Exercise details:
Going from the top of the data below, give again each line through the one containing "This screenshot has width=362, height=175.", both ends kept.

Provided data:
┌────────

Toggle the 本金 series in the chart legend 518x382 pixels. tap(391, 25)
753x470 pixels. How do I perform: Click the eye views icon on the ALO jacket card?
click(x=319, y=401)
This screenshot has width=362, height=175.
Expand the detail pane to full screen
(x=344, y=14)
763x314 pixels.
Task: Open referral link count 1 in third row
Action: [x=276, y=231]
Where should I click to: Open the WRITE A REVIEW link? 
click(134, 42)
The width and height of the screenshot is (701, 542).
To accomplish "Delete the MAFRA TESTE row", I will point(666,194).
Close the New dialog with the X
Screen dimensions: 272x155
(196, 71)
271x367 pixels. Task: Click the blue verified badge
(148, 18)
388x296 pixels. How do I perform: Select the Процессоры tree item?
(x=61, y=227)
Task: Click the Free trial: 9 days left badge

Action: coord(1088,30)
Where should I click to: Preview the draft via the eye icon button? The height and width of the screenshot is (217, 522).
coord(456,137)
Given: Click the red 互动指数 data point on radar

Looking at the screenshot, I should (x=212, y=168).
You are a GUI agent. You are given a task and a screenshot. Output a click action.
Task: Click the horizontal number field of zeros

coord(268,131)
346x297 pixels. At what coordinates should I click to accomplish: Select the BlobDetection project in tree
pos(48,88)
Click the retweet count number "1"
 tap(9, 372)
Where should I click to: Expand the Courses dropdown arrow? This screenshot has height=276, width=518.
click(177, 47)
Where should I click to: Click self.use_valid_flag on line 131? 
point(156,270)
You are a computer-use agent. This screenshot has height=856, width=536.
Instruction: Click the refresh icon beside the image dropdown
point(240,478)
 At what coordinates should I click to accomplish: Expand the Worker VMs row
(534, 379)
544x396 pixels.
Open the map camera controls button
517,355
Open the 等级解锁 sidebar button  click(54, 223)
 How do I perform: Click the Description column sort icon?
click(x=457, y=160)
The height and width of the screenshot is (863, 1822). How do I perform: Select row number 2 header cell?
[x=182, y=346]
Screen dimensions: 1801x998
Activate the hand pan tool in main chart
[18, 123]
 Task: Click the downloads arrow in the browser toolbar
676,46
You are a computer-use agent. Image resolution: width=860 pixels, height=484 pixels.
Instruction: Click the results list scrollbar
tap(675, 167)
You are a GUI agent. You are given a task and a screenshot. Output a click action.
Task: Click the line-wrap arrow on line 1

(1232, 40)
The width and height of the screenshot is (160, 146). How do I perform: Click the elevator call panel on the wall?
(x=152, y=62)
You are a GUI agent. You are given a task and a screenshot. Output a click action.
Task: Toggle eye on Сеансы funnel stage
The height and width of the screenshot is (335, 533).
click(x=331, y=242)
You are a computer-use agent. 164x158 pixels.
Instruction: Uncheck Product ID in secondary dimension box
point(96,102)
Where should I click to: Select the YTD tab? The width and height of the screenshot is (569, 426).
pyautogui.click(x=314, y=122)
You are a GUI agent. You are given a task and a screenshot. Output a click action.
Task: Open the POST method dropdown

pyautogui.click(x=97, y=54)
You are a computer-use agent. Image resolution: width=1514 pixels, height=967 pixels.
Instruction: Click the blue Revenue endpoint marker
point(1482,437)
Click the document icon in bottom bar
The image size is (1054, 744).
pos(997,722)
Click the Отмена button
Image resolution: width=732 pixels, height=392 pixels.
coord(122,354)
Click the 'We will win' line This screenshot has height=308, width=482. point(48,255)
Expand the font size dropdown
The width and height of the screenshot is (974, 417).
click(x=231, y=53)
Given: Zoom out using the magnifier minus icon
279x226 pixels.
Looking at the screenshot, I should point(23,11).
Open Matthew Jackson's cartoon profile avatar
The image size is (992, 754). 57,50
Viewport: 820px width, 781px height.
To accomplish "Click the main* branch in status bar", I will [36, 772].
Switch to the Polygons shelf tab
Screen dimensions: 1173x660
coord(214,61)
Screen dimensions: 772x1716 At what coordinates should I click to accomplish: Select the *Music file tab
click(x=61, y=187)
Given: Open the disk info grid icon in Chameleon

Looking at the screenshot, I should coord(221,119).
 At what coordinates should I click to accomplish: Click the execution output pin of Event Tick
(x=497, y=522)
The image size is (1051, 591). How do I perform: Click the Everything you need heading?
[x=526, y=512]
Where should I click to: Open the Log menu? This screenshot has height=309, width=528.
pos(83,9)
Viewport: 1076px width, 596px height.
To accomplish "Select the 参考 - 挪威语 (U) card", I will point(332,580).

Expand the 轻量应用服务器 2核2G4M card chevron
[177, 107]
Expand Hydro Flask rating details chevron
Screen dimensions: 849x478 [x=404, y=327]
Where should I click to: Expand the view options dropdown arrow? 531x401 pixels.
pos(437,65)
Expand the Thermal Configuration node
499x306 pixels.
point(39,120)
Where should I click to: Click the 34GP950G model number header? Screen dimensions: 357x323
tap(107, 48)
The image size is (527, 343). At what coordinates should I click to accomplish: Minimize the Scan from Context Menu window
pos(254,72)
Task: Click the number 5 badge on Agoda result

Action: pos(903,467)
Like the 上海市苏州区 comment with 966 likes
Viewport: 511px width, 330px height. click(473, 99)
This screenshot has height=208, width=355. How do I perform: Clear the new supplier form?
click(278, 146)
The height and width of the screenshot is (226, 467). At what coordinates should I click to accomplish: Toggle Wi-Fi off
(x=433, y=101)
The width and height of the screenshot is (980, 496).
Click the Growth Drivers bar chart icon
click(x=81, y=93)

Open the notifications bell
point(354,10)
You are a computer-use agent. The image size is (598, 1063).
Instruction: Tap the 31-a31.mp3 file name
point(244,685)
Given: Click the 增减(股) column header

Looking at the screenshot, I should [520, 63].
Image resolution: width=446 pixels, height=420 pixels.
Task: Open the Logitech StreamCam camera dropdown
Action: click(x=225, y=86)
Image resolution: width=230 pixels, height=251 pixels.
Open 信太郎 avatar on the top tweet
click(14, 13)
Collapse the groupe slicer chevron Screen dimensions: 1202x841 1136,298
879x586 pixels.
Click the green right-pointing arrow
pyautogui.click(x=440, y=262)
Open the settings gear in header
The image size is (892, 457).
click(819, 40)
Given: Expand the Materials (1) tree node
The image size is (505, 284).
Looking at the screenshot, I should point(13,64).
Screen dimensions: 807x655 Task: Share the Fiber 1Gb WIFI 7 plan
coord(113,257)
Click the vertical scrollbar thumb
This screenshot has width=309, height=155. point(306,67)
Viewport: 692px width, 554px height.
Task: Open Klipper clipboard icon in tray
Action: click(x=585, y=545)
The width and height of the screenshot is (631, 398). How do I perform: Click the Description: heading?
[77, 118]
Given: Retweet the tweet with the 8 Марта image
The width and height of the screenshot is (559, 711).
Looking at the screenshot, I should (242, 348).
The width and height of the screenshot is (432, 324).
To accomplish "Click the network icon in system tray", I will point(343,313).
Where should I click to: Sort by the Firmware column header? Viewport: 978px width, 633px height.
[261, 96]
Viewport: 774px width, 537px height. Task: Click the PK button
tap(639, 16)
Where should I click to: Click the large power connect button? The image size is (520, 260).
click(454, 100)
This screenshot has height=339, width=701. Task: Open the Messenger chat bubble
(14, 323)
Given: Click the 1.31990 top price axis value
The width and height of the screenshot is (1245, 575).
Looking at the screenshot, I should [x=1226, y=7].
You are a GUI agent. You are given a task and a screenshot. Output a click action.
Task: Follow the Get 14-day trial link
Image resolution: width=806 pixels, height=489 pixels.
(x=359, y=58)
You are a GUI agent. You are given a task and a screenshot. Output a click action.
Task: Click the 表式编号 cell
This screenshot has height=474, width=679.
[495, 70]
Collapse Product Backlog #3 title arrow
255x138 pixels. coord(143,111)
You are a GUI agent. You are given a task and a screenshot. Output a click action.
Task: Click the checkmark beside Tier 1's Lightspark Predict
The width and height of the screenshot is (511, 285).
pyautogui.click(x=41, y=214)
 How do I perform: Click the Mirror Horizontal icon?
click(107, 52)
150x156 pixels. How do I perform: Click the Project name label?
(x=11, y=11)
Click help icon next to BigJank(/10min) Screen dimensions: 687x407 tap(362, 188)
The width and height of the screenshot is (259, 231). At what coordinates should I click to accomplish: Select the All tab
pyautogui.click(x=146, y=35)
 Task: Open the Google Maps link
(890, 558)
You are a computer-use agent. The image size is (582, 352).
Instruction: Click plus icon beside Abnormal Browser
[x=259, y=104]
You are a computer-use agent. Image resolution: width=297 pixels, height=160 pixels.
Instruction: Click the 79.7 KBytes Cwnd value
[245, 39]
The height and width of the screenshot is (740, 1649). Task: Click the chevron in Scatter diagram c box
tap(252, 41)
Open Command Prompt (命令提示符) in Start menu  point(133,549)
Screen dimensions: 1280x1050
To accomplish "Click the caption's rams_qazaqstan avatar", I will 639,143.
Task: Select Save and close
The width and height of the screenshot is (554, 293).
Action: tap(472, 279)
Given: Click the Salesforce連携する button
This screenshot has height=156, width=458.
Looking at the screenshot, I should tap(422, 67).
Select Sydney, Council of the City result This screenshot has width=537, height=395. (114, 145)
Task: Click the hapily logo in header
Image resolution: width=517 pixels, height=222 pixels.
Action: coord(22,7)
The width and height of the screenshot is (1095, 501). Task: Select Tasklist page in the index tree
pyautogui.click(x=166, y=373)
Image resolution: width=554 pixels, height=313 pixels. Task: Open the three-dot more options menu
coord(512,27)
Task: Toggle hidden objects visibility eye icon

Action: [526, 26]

└────────

Answer section:
Toggle the 本金 series in the chart legend 518x382 pixels. tap(391, 25)
753x470 pixels. How do I perform: Click the eye views icon on the ALO jacket card?
click(x=319, y=401)
This screenshot has width=362, height=175.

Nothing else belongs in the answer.